◆ **Work order**:
Exactly the lines from the line with "You are a GUI" through the final line of the records below, both ends included, are to be set down. Do not include pictures.

◆ **Data supplied**:
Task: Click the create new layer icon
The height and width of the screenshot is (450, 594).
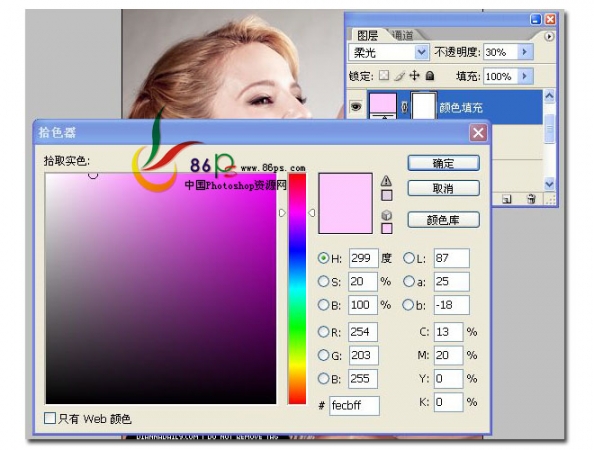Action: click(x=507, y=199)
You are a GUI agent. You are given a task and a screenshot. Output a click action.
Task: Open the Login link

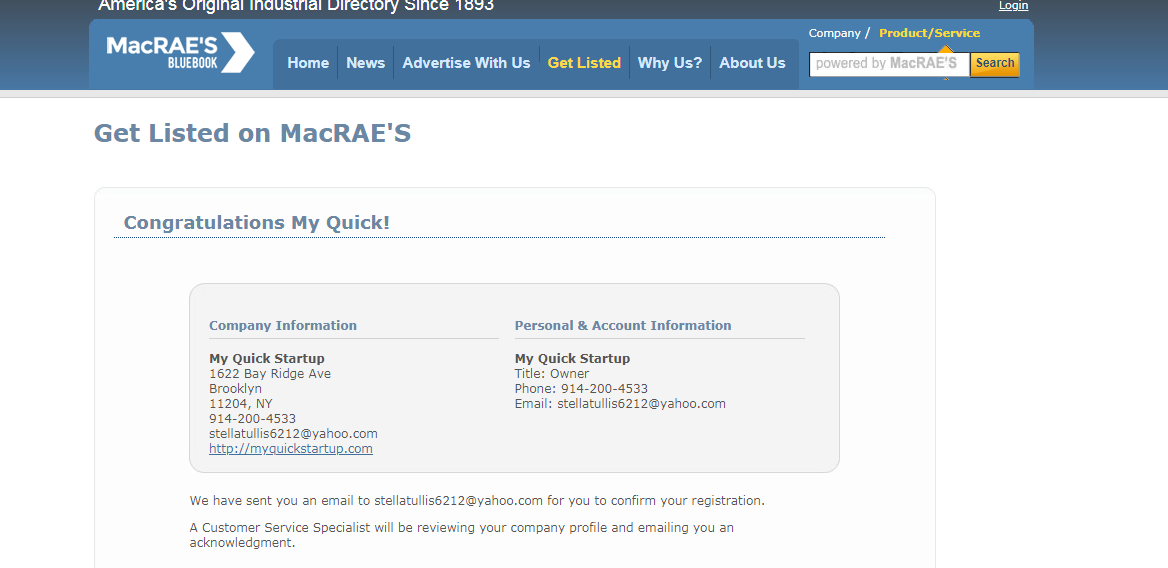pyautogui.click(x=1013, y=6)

◆ **Exercise output**:
You are a GUI agent. You are given a task and a screenshot. Output a click action.
Task: Open the Login link

pyautogui.click(x=1013, y=6)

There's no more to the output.